Nothing belongs in the answer except the lines of the material that include "computer".
** DATA FOR PROCESSING follows **
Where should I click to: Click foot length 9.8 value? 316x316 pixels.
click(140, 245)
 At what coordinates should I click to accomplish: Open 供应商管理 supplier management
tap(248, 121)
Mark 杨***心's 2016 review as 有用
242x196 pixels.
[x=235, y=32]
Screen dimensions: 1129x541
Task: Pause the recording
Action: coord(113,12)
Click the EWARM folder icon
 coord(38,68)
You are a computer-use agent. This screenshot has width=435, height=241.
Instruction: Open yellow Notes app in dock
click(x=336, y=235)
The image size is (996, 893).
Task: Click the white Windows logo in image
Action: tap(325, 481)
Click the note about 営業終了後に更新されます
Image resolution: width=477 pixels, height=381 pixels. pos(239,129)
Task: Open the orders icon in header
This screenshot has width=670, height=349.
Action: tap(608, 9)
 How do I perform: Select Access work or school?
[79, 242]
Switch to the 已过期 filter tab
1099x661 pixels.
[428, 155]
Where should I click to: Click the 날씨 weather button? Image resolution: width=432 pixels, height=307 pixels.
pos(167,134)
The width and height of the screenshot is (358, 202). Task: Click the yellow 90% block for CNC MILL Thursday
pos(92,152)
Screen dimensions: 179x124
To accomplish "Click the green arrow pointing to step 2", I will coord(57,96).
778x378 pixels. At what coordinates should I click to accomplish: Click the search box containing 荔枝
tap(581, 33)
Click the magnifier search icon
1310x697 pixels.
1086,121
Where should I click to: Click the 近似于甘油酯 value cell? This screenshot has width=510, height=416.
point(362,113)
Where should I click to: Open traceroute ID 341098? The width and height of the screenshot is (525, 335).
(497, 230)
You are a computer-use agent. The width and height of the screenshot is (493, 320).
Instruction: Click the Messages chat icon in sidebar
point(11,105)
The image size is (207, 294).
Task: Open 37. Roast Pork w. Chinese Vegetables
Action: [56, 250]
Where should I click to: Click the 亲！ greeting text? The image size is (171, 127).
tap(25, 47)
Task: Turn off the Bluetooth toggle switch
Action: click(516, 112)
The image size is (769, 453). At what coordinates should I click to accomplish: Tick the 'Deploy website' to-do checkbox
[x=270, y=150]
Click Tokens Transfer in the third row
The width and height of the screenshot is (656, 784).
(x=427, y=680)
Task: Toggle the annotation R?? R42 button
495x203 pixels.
** End of DATA FOR PROCESSING **
TASK RESULT:
You are a computer-use agent. This screenshot has width=435, height=241.
You are a computer-use agent. The width and height of the screenshot is (493, 320).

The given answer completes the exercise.